As "patrulhas" que blindam os ídolos popularescos e também do pop estrangeiro acabam bancando os malcriados e aí ficam perguntando, feito uns bolsomínions terraplanistas: "Tira o dinheiro do Chico Buarque e do Bob Dylan para ver se eles continuam fazendo música".
O problema dos artistas não-comerciais não é que eles também ganham dinheiro, mas é porque o lucro não é um fim em si mesmo, eles priorizam o talento, a honestidade artística e a sinceridade social.
Isso é diferente do pop comercial, em que até as "letras confessionais" são uma mercadoria, até as causas identitárias são rebaixadas a meros produtos de consumo.
Não será o "sertanejo universitário" que irá resolver o problema, mesmo sob a ação patrulheira dos fanáticos de uma ridícula dupla chamada João Bosco & Vinícius, que, independente dos nomes serem ou não reais, parodia nomes de MPB, como que para causar confusão.
Aqui o hit-parade tem uma influência tão totalitária que até a chamada "cultura rock" aqui está abaixo do indigente, ignorando até bandas seminais como Buzzcocks e Kinks, e vivendo sob a supremacia de rádios canastronas como a carioca Rádio Cidade e a paulista 89 FM.
Aliás, recentemente soube que a cantora Manu Gavassi, ícone do pop adolescente, é filha do radialista Zé Luís, da 89 FM, o que diz muito sobre o envolvimento dele com rock, comparável ao que, digamos, o Caio Coppola tem com ciência política.
Seja pop, popularesco ou rock, o hit-parade chegou a criar até mesmo os "fãs de uma música só" de bandas de rock manjadas como AC/DC e Deep Purple, para ver a situação calamitosa que temos em relação a gostos musicais.
Fica aquela atitude cretina, do tipo: "pelo menos é melhor que curtir cem canções de funk, sertanejo ou pagode, né?".
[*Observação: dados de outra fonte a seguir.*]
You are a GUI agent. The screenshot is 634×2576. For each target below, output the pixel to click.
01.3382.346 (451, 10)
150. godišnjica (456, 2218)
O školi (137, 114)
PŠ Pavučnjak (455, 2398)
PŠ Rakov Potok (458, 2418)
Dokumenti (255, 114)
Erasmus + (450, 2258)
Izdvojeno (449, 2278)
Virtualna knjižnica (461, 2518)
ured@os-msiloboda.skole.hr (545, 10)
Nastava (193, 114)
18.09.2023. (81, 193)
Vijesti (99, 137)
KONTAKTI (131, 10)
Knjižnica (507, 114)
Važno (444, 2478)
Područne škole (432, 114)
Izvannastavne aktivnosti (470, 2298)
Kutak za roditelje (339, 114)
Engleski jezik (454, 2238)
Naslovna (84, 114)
Só que o problema é que até o "funk, sertanejo e pagode" também tem seus cães de guarda, apesar da aversão de mentirinha dos "roqueiros" da dupla radioneja 89 / Cidade.
Eu rodei pelas ruas de Niterói, Rio de Janeiro e Baixada Fluminense, e me surpreende que os ouvintes da Rádio Cidade são, na verdade, fãs de "sertanejo", "funk" e "pagode romântico" querendo parecer "jovens californianos" ouvindo o que entendem ser "sons de gringo".
Na boa, eles nem querem saber de ouvir rock. Usam o rock apenas como uma roupagem sonora para eles, envergonhados em viver no Grande Rio decadente, se sentirem como se estivessem passeando por West Hollywood, em Los Angeles.
Daí que a coisa que mais vejo nas pessoas sintonizadas na Rádio Cidade é um ar de transe mental, sem se importar se o som que ouvem é metal, grunge ou rock australiano. Para eles, pode ser qualquer nota, desde que seja identificável como "rock".
E isso tudo não difere muito dos fãs de Jorge & Mateus, que se tornou o hype "sertanejo" dos internautas médios das redes sociais, depois de Chitãozinho & Xororó, Zezé di Camarto & Luciano, Bruno & Marrone e César Menotti & Fabiano.
E já dá para perceber que esse "universo mainstream" pós-1990 tem fãs mais fanáticos e agressivos do que as vertentes fascistas do punk hardcore.
Isso é triste. Triste saber que o comercialismo rasteiro da música popularesca, aliás um ultracomercialismo cada vez mais hegemônico, seja visto como algo cult.
Enquanto emepebistas geniais morrem um a um, o ultracomercialismo popularesco vende a falsa imagem de "vanguarda", como se observa em Jorge & Mateus.